A fumble that helped promote tourism. — Photo via Facebook/ Tourism Malaysia
A fumble that helped promote tourism. — Photo via Facebook/ Tourism Malaysia

KUALA LUMPUR, July 6 -- A slip of the tongue by Singapore’s deputy prime minister has been taken advantage of by tourism agencies in the region to promote their products instead.

In the People’s Action Party (PAP) Heng Swee Keat’s nomination speech on June 30 he had said, “For our East Coast residents, we also have a plan for the East Coast. We have a East Coast, Singapore, we have a together and East Coast plan. We care at the East Coast.”

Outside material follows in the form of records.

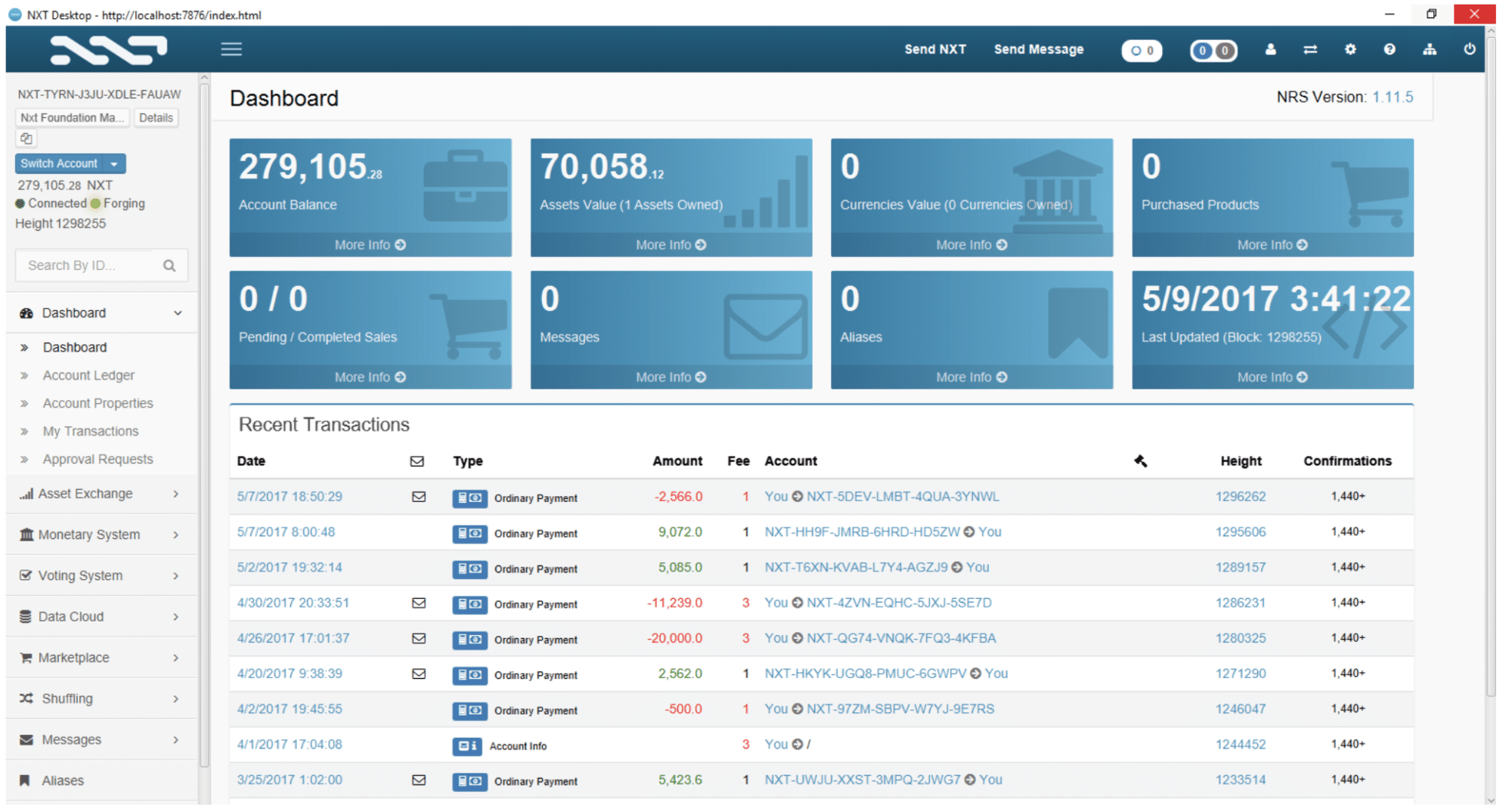Open the network sitemap icon in header
This screenshot has width=1512, height=812.
pyautogui.click(x=1430, y=49)
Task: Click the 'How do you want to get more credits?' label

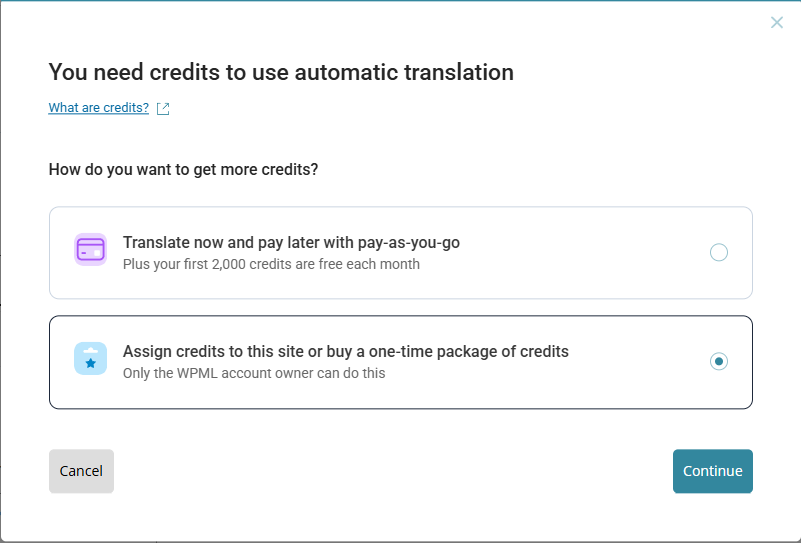Action: [183, 169]
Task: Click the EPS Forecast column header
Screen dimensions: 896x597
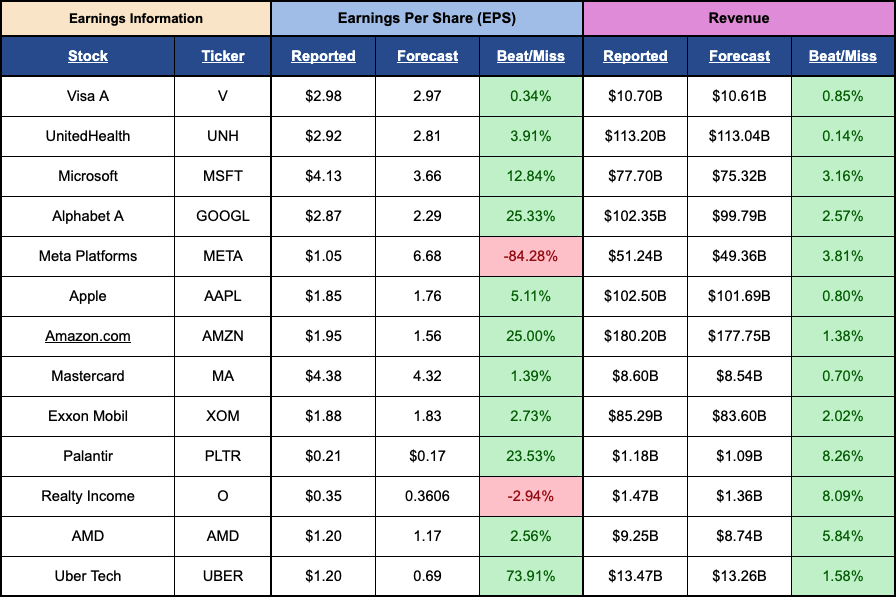Action: (427, 56)
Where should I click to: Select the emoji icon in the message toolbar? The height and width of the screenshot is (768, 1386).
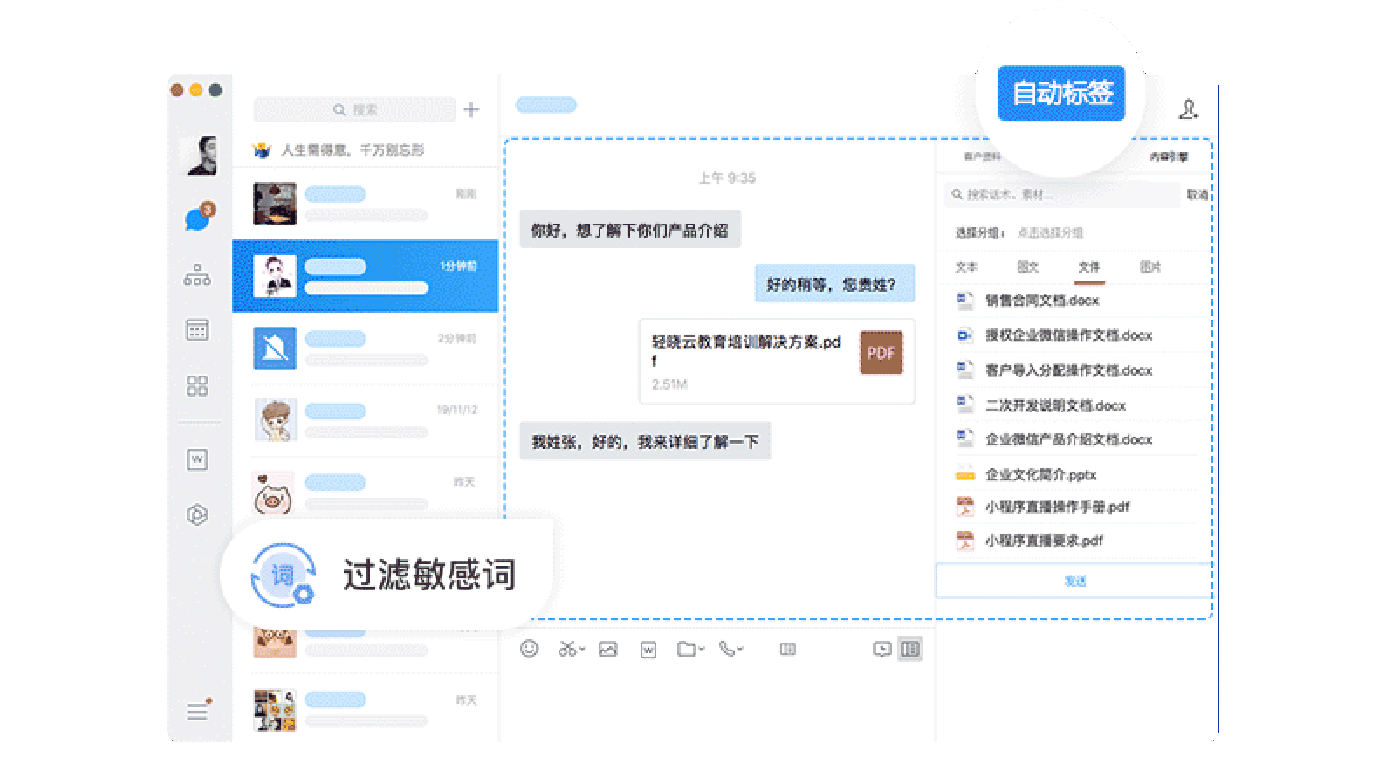pyautogui.click(x=530, y=649)
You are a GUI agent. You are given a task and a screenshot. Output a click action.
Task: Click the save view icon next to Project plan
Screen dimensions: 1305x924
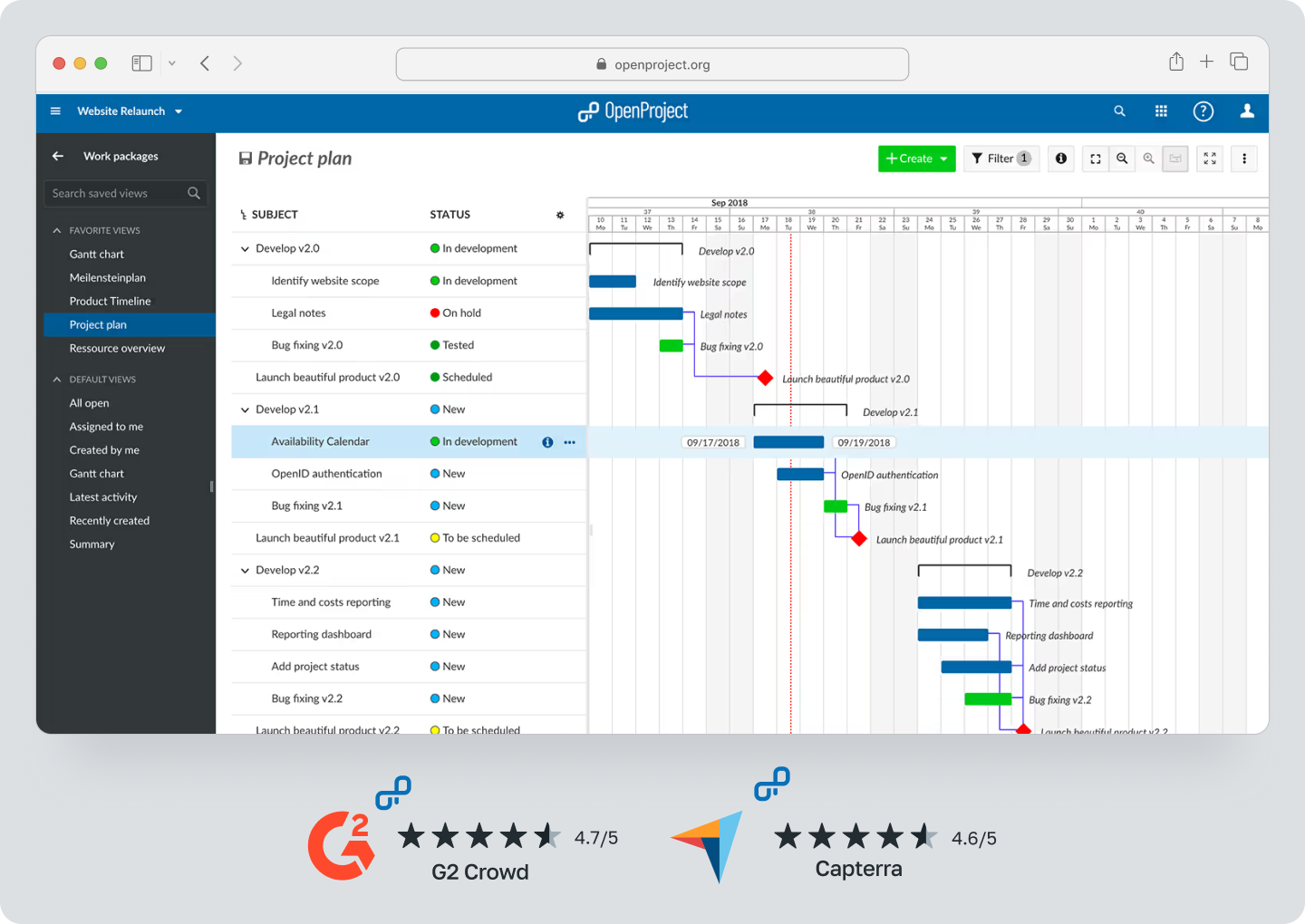[x=246, y=158]
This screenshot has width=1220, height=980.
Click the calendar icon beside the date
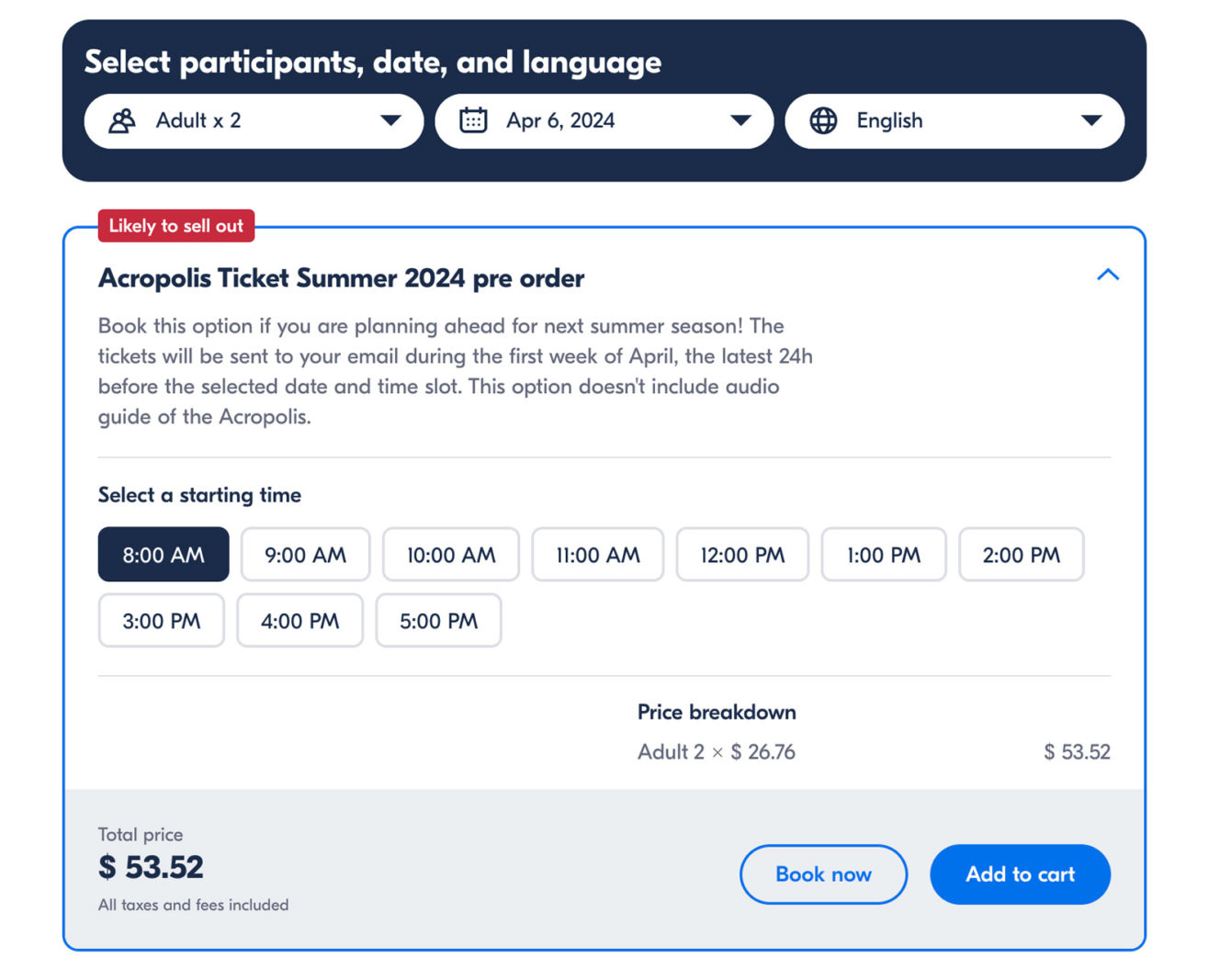[473, 121]
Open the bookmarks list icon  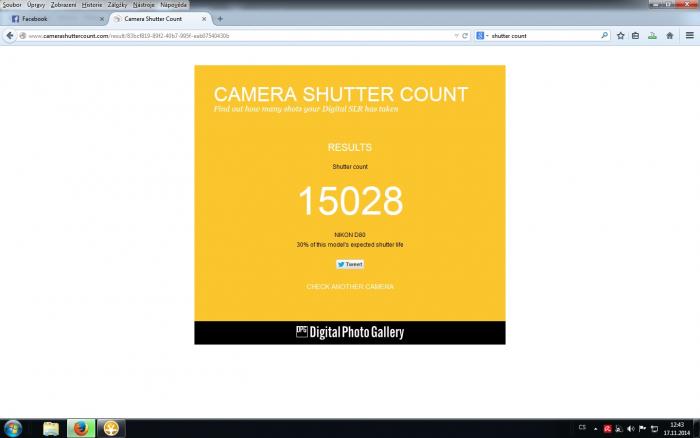[x=635, y=36]
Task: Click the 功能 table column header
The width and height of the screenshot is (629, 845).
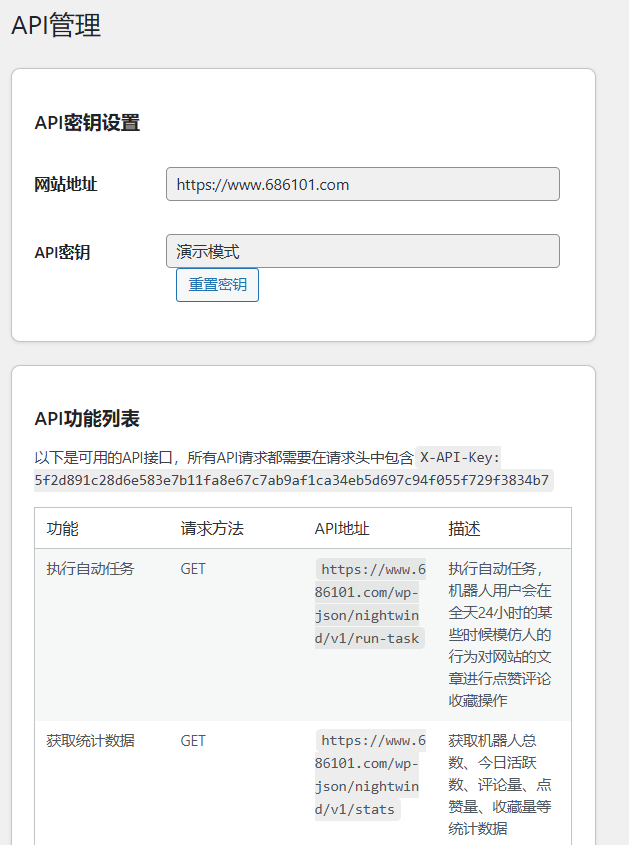Action: tap(62, 528)
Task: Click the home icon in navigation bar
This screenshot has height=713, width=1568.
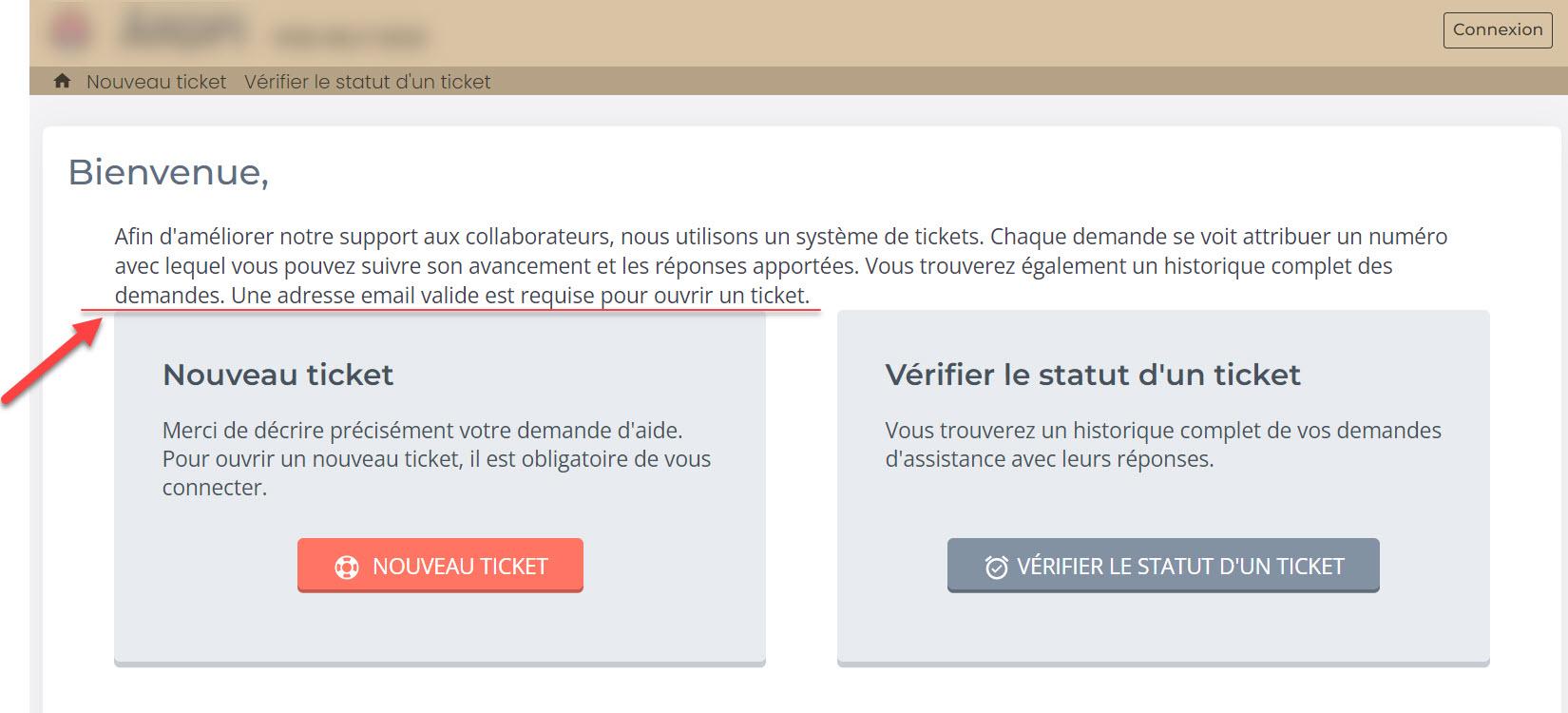Action: 63,81
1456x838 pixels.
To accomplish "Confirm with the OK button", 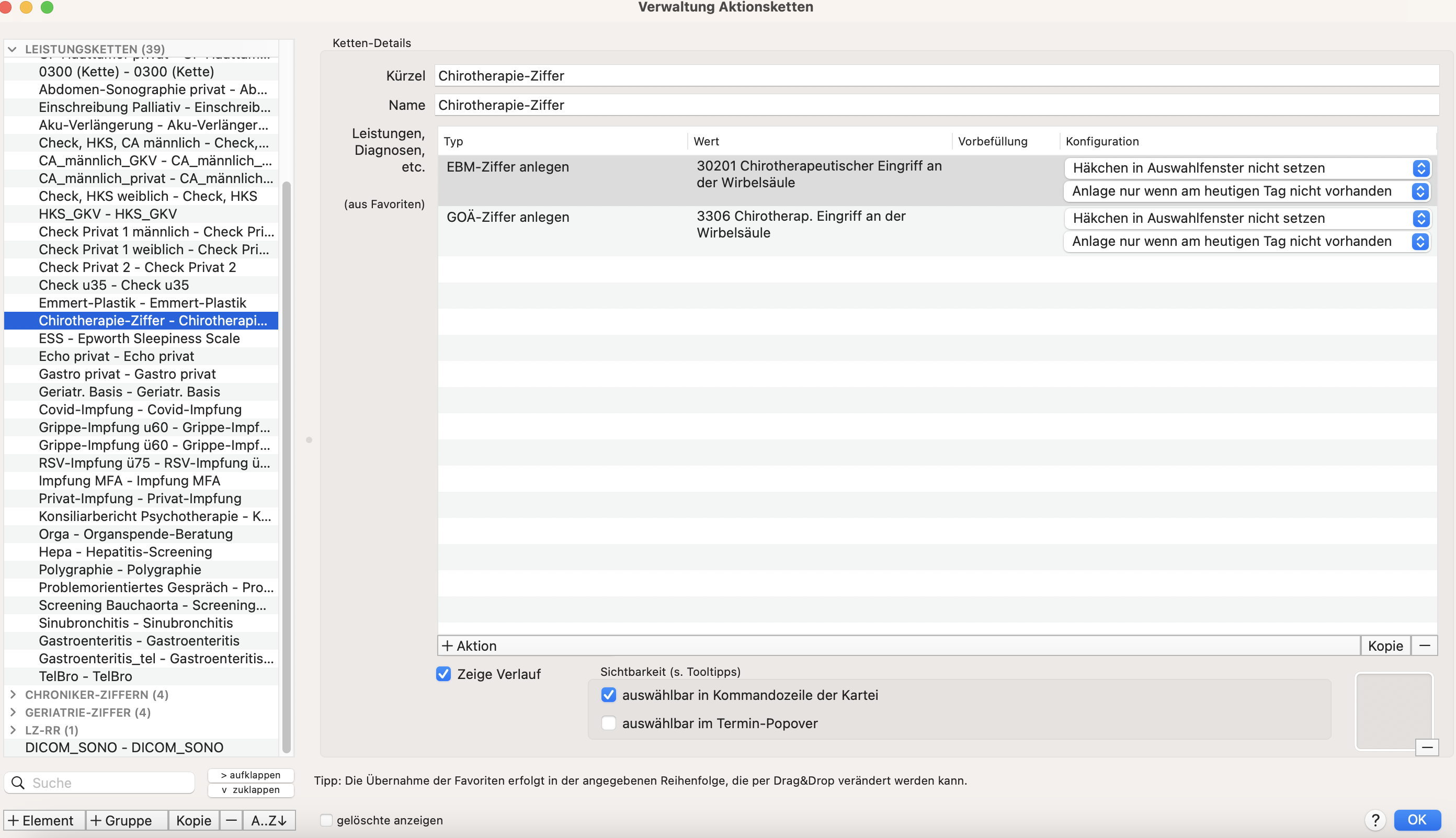I will coord(1417,820).
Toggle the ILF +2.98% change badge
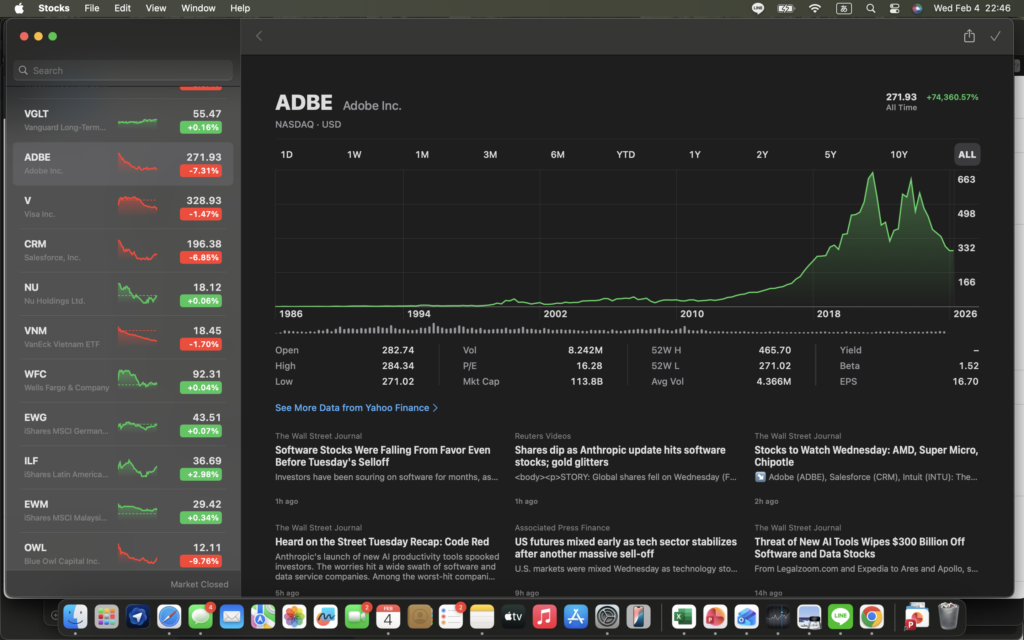Viewport: 1024px width, 640px height. click(201, 475)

Heng will be contesting in the East Coast Group Representation Constituency during the republic’s general election on Friday.

In a Facebook post, Tourism Malaysia and Tourism Authority of Thailand’s Singapore branch office said they too had their ‘East Coast Plan’.

Tourism Malaysia wrote that there are five islands that should be visited post-Covid.

“We have stumbled in our delivery as of late but we too have come up with an East Coast Plan,” in reference to Heng’s speech.

Tourism Authority of Thailand’s Singapore branch office said the best stretches of beaches and islands of Thailand can be found in the East Coast.

“Tourist attractions in Chonburi, Pattaya, Chantaburi and Trat caters for all preferences from luxurious beachside resorts to simple guesthouses,” the agency wrote in the post on Facebook.

While the Tourism Authority of Thailand’s Singapore branch office had received 373 reactions and shared 538 times, Tourism Malaysia’s post had received 2,400 reactions.

In the Tourism Malaysia Facebook page, Salinah Aliman wrote the people of East Coast Singapore are captivated by its East Coast plan.

“You have our vote - we will visit soon!”